-- Selected excerpt follows --
The pan fraternity in San Fernando is mourning the death of one of its youth mentors, Pete Braxton.
Braxton, 31, died on Wednesday after ailing for more than a year.
He was the son of former soldier Joseph Wayne Braxton and former nurse Gwendolyn Alleyne of Phillipine.
Braxton and his father, who also played with the army band, were music graduates of the University of the West Indies.
Braxton was a tutor with the Ministry of Education Pan in the Classroom Unit and a foundation member of Golden Hands Steel Orchestra of San Fernando. He was also affiliated with the Southernaires Choir.
At 15, he served as Golden Hands’ first captain and later became one of its directors.
Bandleader and founder, Franka Hills-Headley was heartbroken as she spoke of Braxton’s short but fulfilling life.
“He was the son that stood with me, Vanessa (her daughter) and Golden Hands through thick and thin. Not biological, but that is all that was missing.”
She said he toured extensively with the band and shared in over 100 of their championship trophies in competitions such as the TT Music Festival, Junior Steelband Festival and Pan is Beautiful.
Hills-Headley said although he was hospitalised, he keenly followed this year’s Panorama competition and was elated to learn of his “sister” Vanessa’s history-making activities arranging for three conventional bands in the three categories for the 2020 competition.
From his hospital bed he called and wished Golden Hands good luck just before their performance in the Small Bands finals at the Queen’s Park Savannah last weekend.
On Facebook, many people shared their memories of him describing him as a youth mentor to all young steelpan musicians, humble, a hardworking and selfless nurturer, a dedicated and respectful young man and a general “nice guy.”
Hills-Headley said he was also the main caregiver for his visually impaired mother, paralysed father, bed-ridden uncle and a huge dog.
Vanessa recalled that he saved her mother’s life.
“When I needed to get her (mom) to the hospital and our car wouldn’t start, Pete just happened to swing by just at the right time. When Sir Dane – our arranger and assistant director, fell ill, Pete did the needful and took care of him better than any of us could until Sir Dane’s last breath.
“I loved Pete and always will. I’m glad I got to tell him that a few days ago.”
-- Selected excerpt concluded --
-- Data records follows --
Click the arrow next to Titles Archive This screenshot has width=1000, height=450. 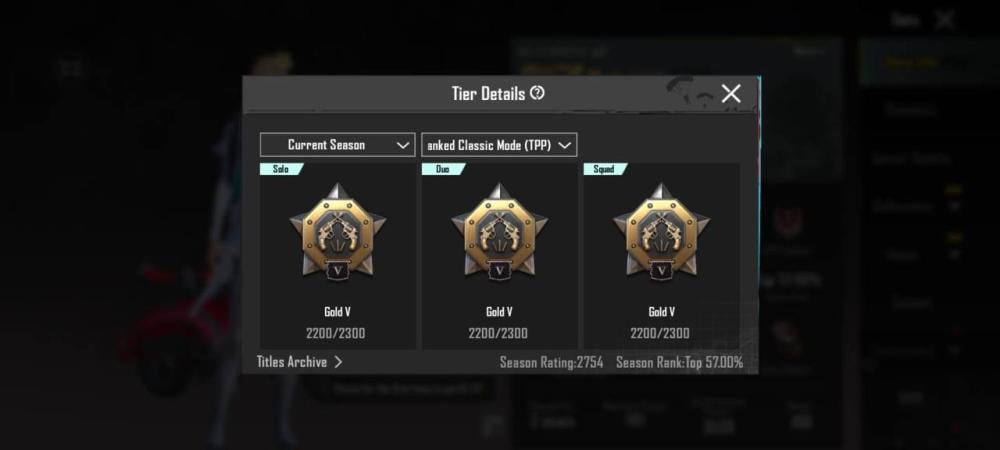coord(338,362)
-- Data records concluded --
-- Data records follows --
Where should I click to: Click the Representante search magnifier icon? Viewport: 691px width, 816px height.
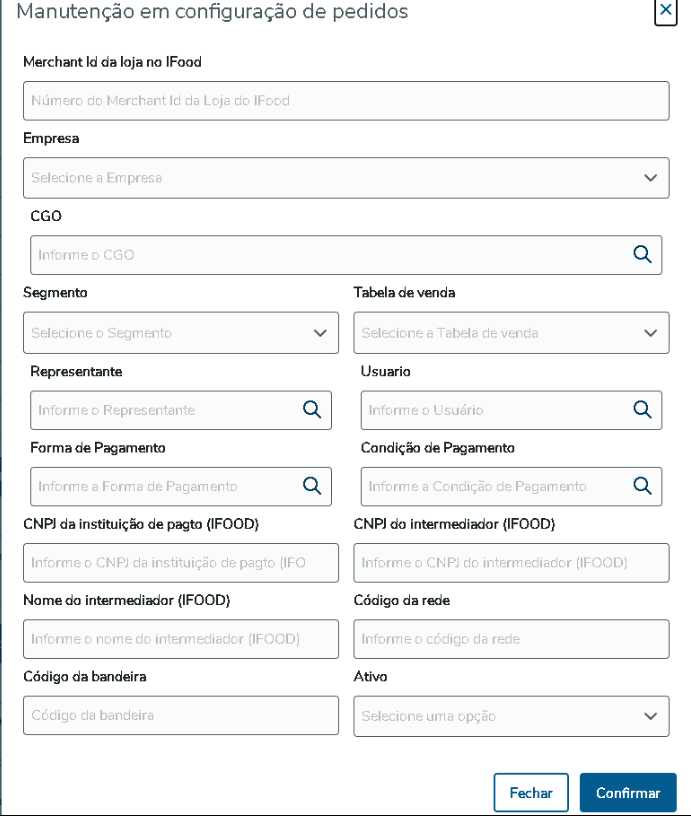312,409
-- Data records concluded --
In the article on Pete Braxton, at what age did he serve as the first captain of Golden Hands Steel Orchestra?

At 15.